IIRC the question for this thread used MSVC which has the /Op [Improve Float
Consistency] option. Which the original poster likely dind't use
consistently.

Paul
 
J

James Curran

According to the Note in the Standard (1.9.15, pg 7, PDF Pg 33):
"operators can be regrouped according to the usual mathematical
rules....[caveat about machines in which overflows produce an
exception]...the above expression statement can be rewritten by the
implementation in any of the above ways because the same result will occur."

I guess the key point is the meaning of "same result". I was told
(pre-C89) that a C compile could assume infinite precision when reordering
floating point expressions, something not ruled by that statement, and not
addressed (as far as I could see) elsewhere in the Standard.

--
Truth,
James Curran
Home: www.noveltheory.com Work: www.njtheater.com
Blog: www.honestillusion.com Day Job: www.partsearch.com
(note new day job!)
 
E

Ed Avis

P.J. Plauger said:
If you want good floating-point results, you have to:

a) test the quality of your environment,

Is there a good test suite that will work for this? (Both for
detecting hardware failures/bugs and C++ compiler stupidities.)
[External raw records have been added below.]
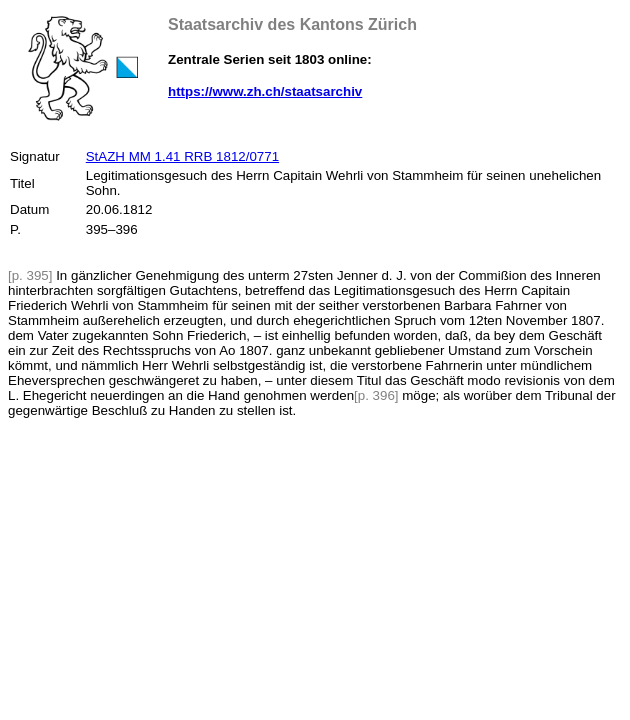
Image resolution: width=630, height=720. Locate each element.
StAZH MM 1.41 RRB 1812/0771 (182, 156)
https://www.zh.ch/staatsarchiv (265, 91)
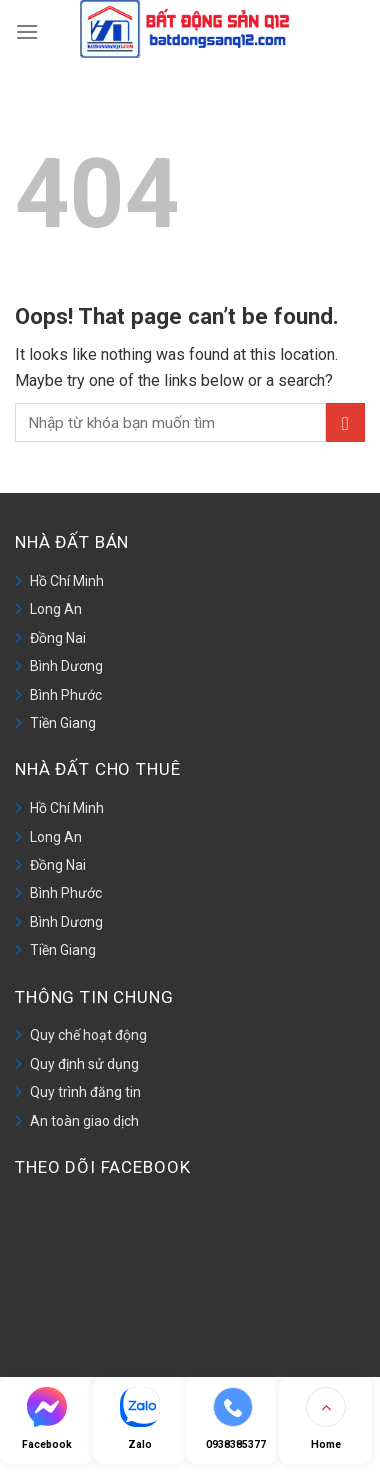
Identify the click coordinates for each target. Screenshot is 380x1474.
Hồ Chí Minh (67, 581)
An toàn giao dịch (84, 1121)
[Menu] (27, 29)
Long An (56, 609)
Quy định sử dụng (84, 1064)
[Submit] (345, 422)
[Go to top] (325, 1420)
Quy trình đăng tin (85, 1092)
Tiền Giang (63, 723)
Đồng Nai (58, 638)
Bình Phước (66, 695)
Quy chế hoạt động (88, 1035)
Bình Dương (66, 666)
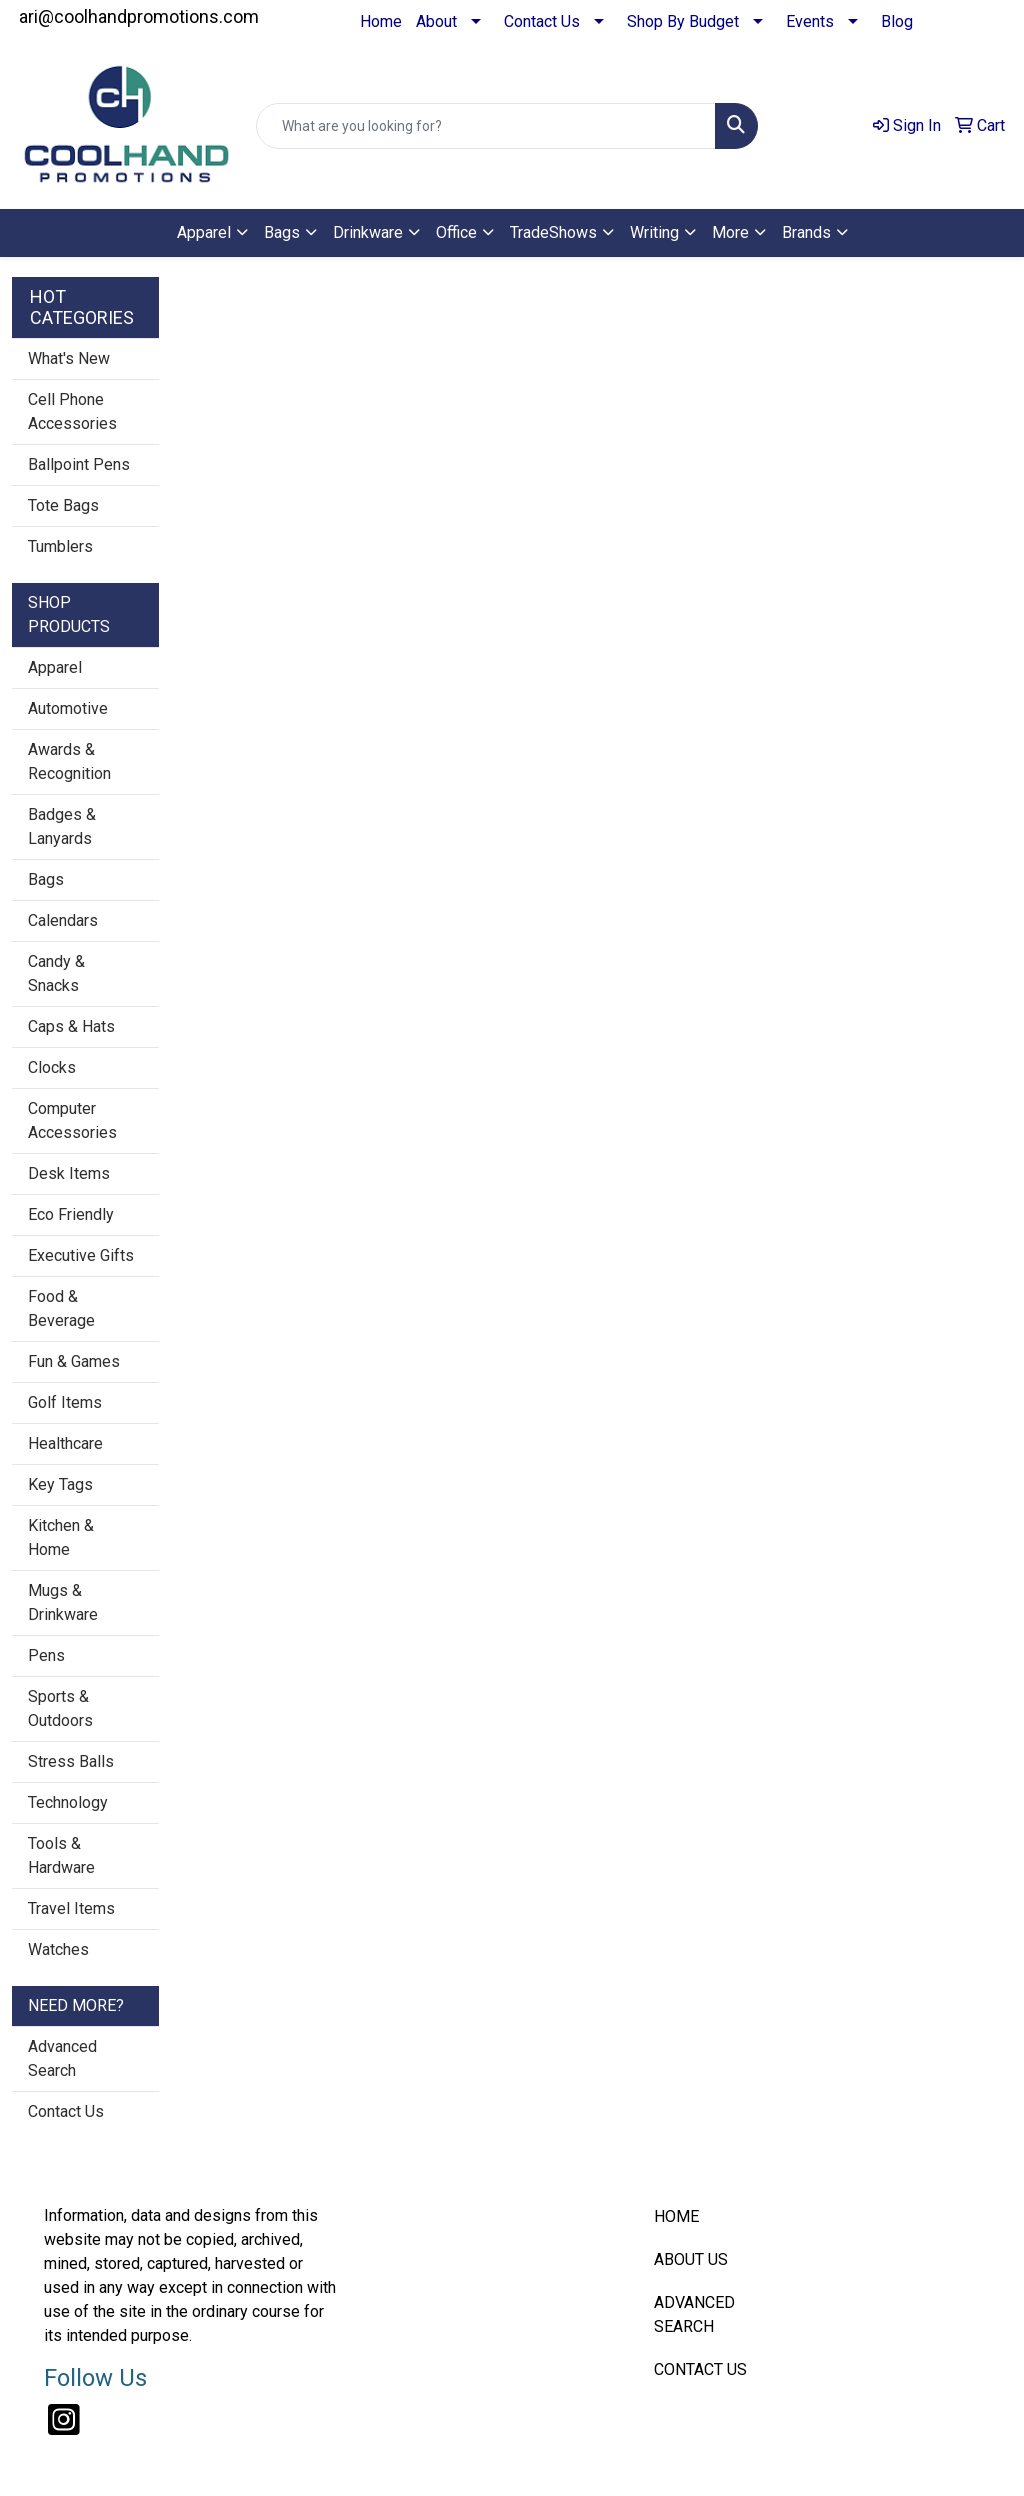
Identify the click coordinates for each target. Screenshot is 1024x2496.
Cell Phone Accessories (72, 411)
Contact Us (542, 21)
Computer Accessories (72, 1120)
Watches (58, 1949)
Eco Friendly (71, 1214)
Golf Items (65, 1402)
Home (381, 21)
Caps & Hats (71, 1026)
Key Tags (60, 1484)
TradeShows (553, 232)
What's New (69, 358)
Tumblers (60, 546)
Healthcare (65, 1443)
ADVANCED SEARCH (694, 2314)
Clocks (52, 1067)
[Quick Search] (486, 126)
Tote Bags (63, 505)
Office (456, 232)
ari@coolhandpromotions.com (139, 16)
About (436, 21)
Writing (654, 232)
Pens (46, 1655)
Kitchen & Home (61, 1537)
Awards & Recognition (69, 761)
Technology (68, 1802)
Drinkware (368, 232)
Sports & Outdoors (60, 1708)
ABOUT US (691, 2259)
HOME (676, 2216)
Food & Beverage (61, 1308)
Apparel (204, 232)
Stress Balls (71, 1761)
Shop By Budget (683, 21)
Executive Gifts (81, 1255)
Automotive (68, 708)
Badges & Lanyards (62, 826)
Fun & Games (74, 1361)
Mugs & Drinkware (63, 1602)
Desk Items (69, 1173)
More (730, 232)
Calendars (63, 920)
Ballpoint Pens (79, 464)
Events (810, 21)
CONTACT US (700, 2369)
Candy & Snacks (56, 973)
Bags (282, 232)
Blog (897, 21)
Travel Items (71, 1908)
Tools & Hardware (61, 1855)
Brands (806, 232)
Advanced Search (62, 2058)
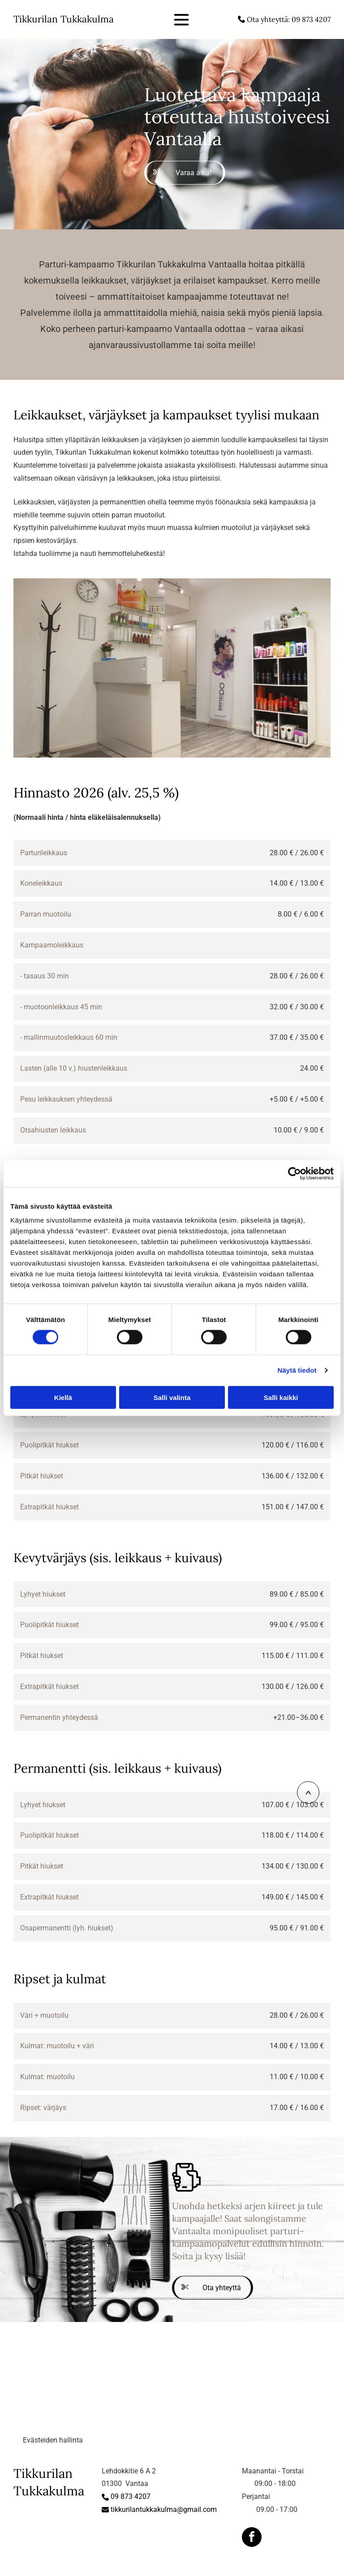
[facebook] (252, 2538)
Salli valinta (172, 1397)
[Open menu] (181, 20)
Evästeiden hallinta (53, 2440)
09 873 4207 (311, 19)
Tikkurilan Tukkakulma (63, 19)
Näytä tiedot (297, 1370)
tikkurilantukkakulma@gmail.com (164, 2509)
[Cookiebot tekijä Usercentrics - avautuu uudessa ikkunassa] (294, 1173)
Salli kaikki (281, 1397)
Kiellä (63, 1397)
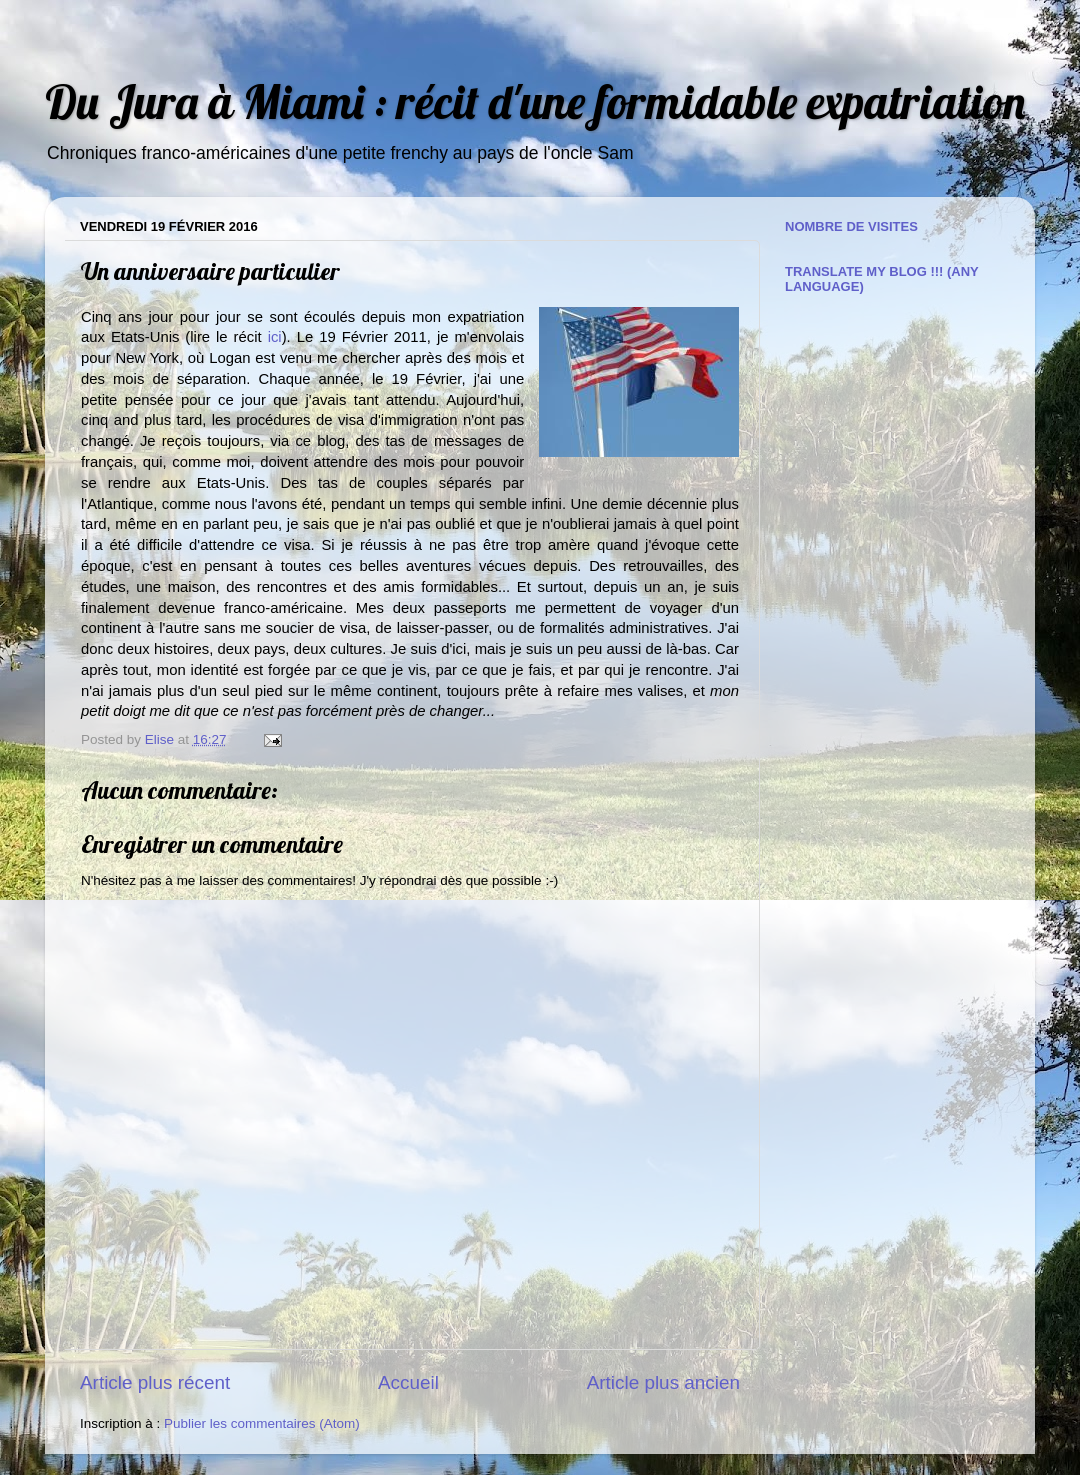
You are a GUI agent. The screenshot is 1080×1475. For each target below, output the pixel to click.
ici (275, 337)
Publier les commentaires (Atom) (262, 1423)
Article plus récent (155, 1382)
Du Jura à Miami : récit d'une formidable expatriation (535, 101)
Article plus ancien (663, 1382)
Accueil (408, 1382)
Not that a test program would eliminate the need to know what you're
doing, of course.
 
R

Ron Natalie

"
I couldn't find it either. Both you and Francis normally know what you are
talking about, so I'll wait for Francis answer before deciding for sure.
The fourth paragraph of section 5 of the C++ standard:
Except where noted, the order of evaluation of operands of individual operators and subexpressions of individual

expressions, and the order in which side effects take place, is unspecified.